Más de veinticinco años, sin conciencia del curso del tiempo, hasta agarrarse a la mano de un hijo

Más de un cuarto de siglo es tiempo suficiente para que el recuerdo olvide detalles prescindibles y a la vez preserve acontecimientos relevantes, sea en la vida propia o en la del común. Verdad es también que la memoria juega malas pasadas cuando cuesta poner en el almanaque de los años muchas de las cosas que hoy parecen ordinarias o de siempre, porque están incorporadas a los hábitos, a los recursos, a los desenvolvimiento cotidianos. Si bien, dentro de otro puñado de años, la obsolescencia hará que si acaso se recuerden como mercancía caducada, de un tiempo pretérito, aunque en este resultaran un avance sorprendente. Esto es así cuando, en condiciones más o menos normales, la memoria hace archivo del tiempo vivido para guardarlo en los anaqueles del recuerdo.
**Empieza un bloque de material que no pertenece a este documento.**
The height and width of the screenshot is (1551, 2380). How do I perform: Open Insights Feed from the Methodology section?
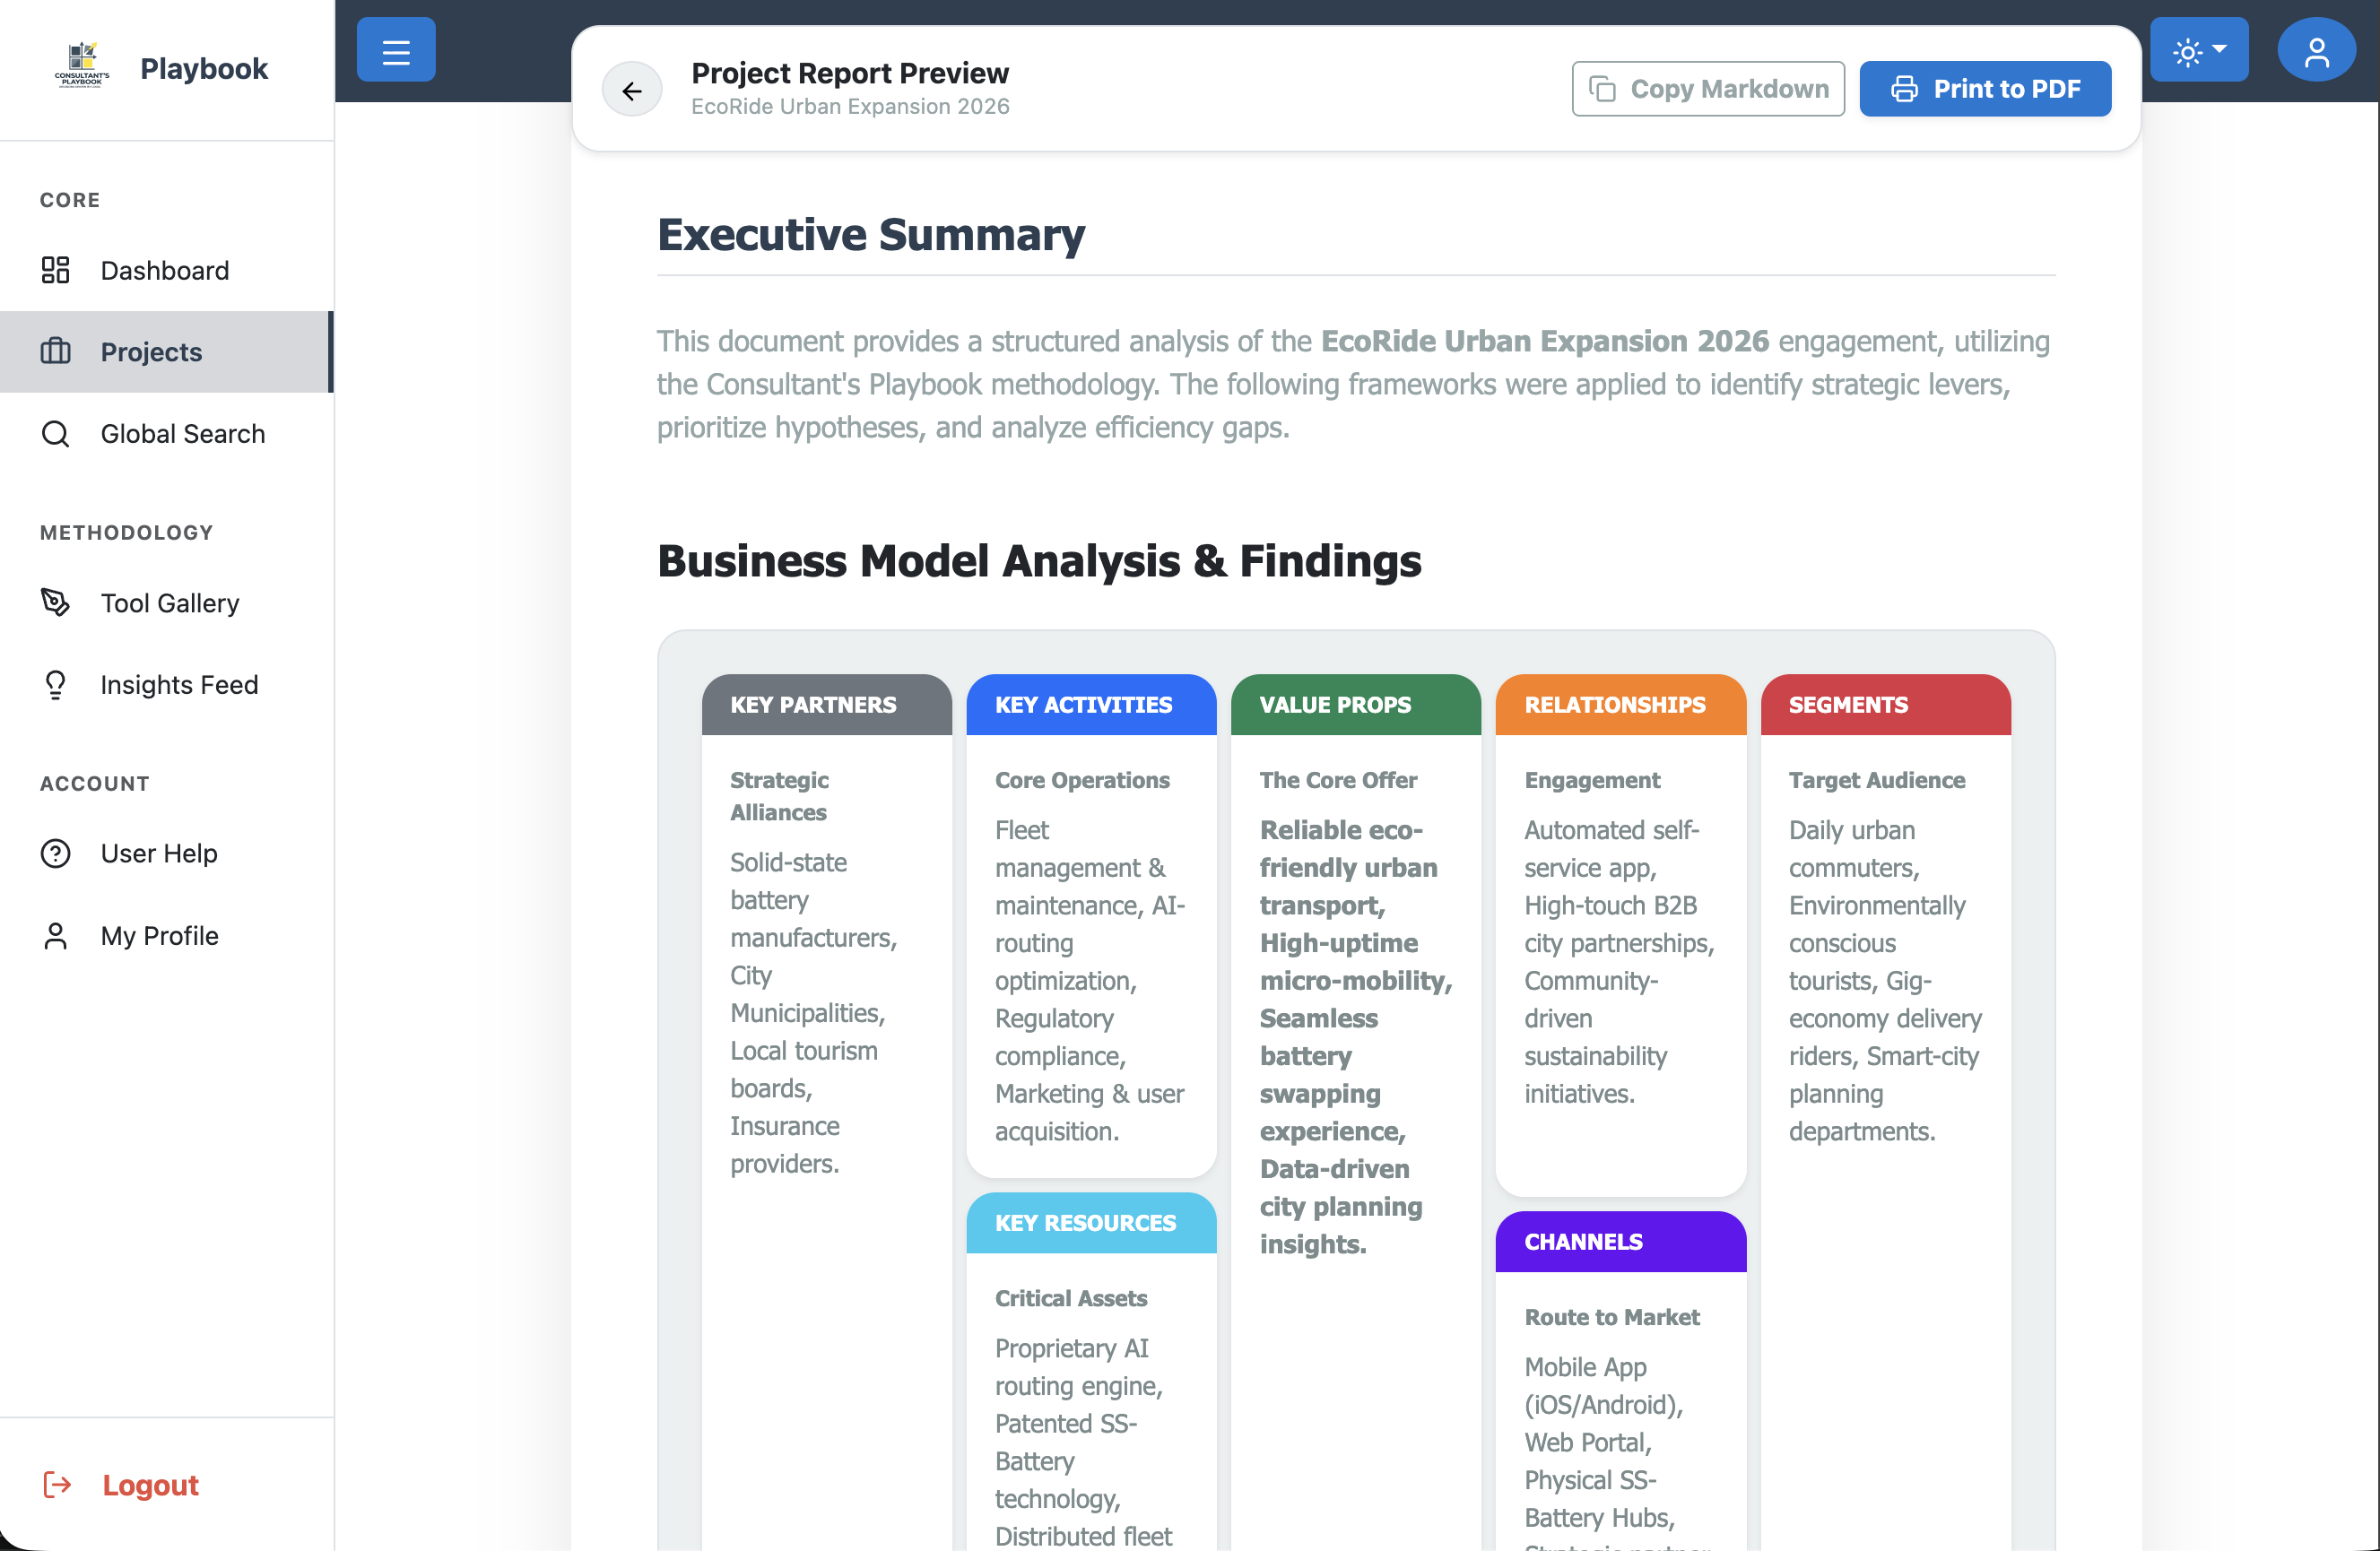(x=179, y=685)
Cuestión distinta a la de pasar más de veinticinco años en estado vegetativo, sin consciencia del curso del tiempo, con todos sus variopintos atributos, y despertarse de pronto tras tan largo hiato, desde el inicio de los noventa del pasado siglo a estos días posmodernos del ya menos lozano siglo XXI. En 1991, las resoluciones del azar -también se tienen como veredictos del destino e incluso desenlaces de la predeterminación- hicieron que un autobús escolar se llevará por delante el coche en el que viajaba Munira Abdulla. Como la colisión se veía venir, el instinto de supervivencia hizo que la madre abrazara con fuerza a su hijo, de cuatro años, en el asiento trasero del coche. Una vez rescatados, Munira sufría muy graves heridas cerebrales y Omar Webair, su hijo, solo ligeras y leves contusiones. Desde entonces, la madre ha estado hospitalizada o en residencias de mayores, casi desahuciada por un síndrome de conciencia mínima que no auguraba posibilidad de mejora alguna, salvo la alimentación por sonda y constantes ejercicios de rehabilitación. Su hijo, sin embargo, no perdió la esperanza en estas casi tres décadas y, desde pequeño, caminaba varios kilómetros para visitar a su madre en distintos lugares de los Emiratos Árabes. El príncipe heredero, al conocer esta situación, se hizo cargo de un tratamiento en Alemania, hace dos años, que ha permitido a Munira sentarse en una silla de ruedas, responder a preguntas de la familia, mantener conversaciones sencillas y, porque han quedado a salvo del olvido, recitar algunos versos del Corán. Agarrarse a la mano de su hijo, sin embargo, es el puente que salva la honda quiebra del tiempo.